WASHINGTON — A group of unions, higher education professionals, religious organizations and others sued the Trump administration Friday over its decision to charge a $100,000 fee for visas granted to skilled foreign workers.
The suit, which appears to be the first major challenge to the new fee for H-1B visas, argued that the change was unlawful because the president had no authority to unilaterally impose taxes or other requirements to generate revenue through the program, a power that is granted to Congress.
The plaintiffs also said the administration did not go through the required regulatory process to institute the fee, which they called “arbitrary and capricious.” And they asserted that the federal government failed to consider how the steep fee would harm hospitals, churches, schools, small businesses and nonprofits across the country.
The suit, which was filed in the Northern District of California, comes after President Donald Trump signed a proclamation last month imposing a $100,000 fee for each new H-1B visa. The change set off immediate confusion and chaos, with many companies urging workers outside the United States to return before the change went into effect. The White House later clarified that the fee applied only to new visas, and that existing visa holders would not be affected.
The Trump administration has argued that the visa program has historically harmed domestic workers, and federal officials say the new fee will help discourage companies from using H-1B visas to replace Americans with foreign workers. Some policy experts and immigration hard-liners have applauded the change, which they say will make companies prioritize which foreign workers they want to hire.

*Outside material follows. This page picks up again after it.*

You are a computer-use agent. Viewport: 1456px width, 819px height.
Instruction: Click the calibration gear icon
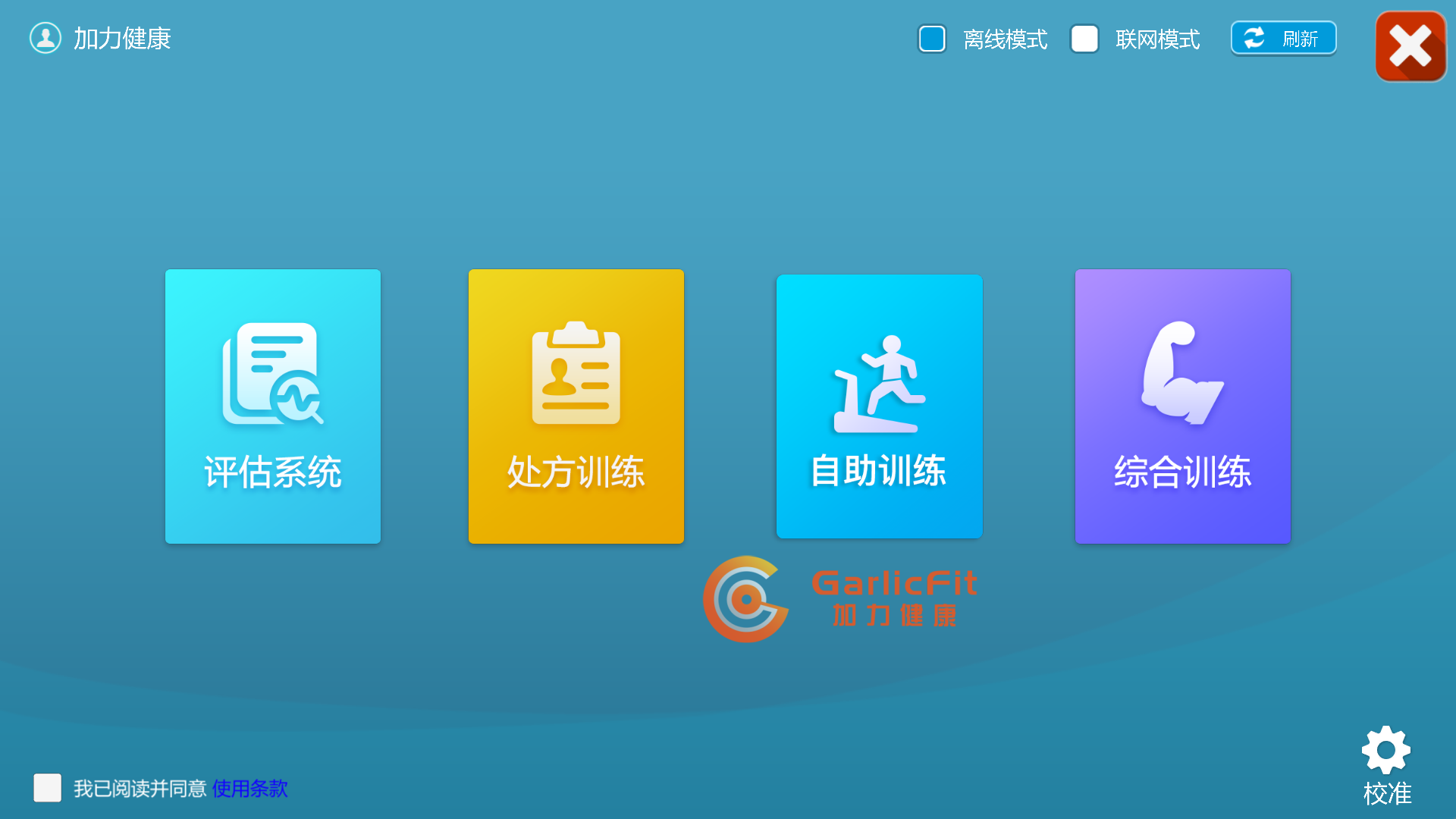pyautogui.click(x=1385, y=750)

But tech startups, higher education leaders, and school districts have criticized the new fee, which they say will hurt their ability to fill critical roles and stay competitive. Health care associations have also said the fee would exacerbate physician shortages and worsen patient care.
Several immigration lawyers and advocacy groups, including the Justice Action Center, Democracy Forward and the South Asian American Justice Collaborative, represented the plaintiff group.
The Department of Homeland Security, which was named as a defendant along with Trump, referred questions to the White House. The White House did not respond to a request for comment Friday (an automatic reply noted that there were staffing shortages during the government shutdown).
The suit also argued that the president’s ability to restrict entry under the Immigration and Nationality Act did not allow Trump to impose the fee. Under the law, the president can suspend the entry of migrants if that would be “detrimental” to the interests of the United States. But the groups argued that the power was meant to “regulate and influence conduct abroad,” and that the proclamation “makes clear that it is concerned with domestic policy.”
It also contends that the change would harm the plaintiffs and the broader public.
The plaintiffs include the American Association of University Professors and UAW International, a union that represents thousands of workers, including in higher education. They also include Global Nurse Force, a business that is primarily based in California and helps hospitals fill vacancies for nurses, and Global Village Academy Collaborative, which provides services to its member charter schools in Colorado.
Nonprofit religious organizations that depend on H-1B visas to hire foreign workers with specialized language skills also brought the suit, including the Society of the Divine Word’s Chicago Province.
Global Nurse Force’s business model for its U.S. operations, for instance, depends on the H-1B visa program and the ability of health care facilities to afford the visa fees. The company places thousands of nurses at hospitals around the world, including in states like Washington, Ohio, Louisiana and California.
Most of the firm’s clients cannot afford to pay the new fee for each nurse, meaning the impacts have been immediate for the company, the suit says. If the fee remains in effect, the company will have to close its U.S.-based operations, which would result in the loss of millions of dollars in revenue, according to the suit.
“Without access to international nurses, their clients will be forced to reduce capacity in ICUs, emergency rooms and surgical units,” the suit says. “Wait times will increase and patient outcomes will worsen.”
The fee would also hurt K-12 school systems, resulting in the risk that districts lose “valuable teachers in both urban areas suffering from staffing shortages and in rural districts where teachers are difficult to recruit,” according to the suit.
And the groups contend that researchers and academics would be hurt by the policy change. Some workers have received offers from universities that have now placed the processing of their H-1B visas on hold indefinitely because of the new fee, the suit says.
Karen Tumlin, the founder and director of the Justice Action Center, underscored that the H-1B visa program was not used just by tech companies, but also by many other industries that rely on foreign workers.
“This is how we get French speakers for our high schools and nurses in areas of chronic shortages,” Tumlin said.
Some groups have applauded Trump’s reforms to the H-1B visa program, including the Center for Immigration Studies, a think tank that favors restricting immigration.
“For too long, loopholes in the H-1B program have allowed corporations to undercut American workers and depress wages under the guise of a labor shortage,” Elizabeth Jacobs, the center’s director of regulatory affairs and policy, said in a statement last month. “By imposing this new fee, the Trump administration is signaling that U.S. workers must come first, but meaningful legislative reform is still urgently needed.”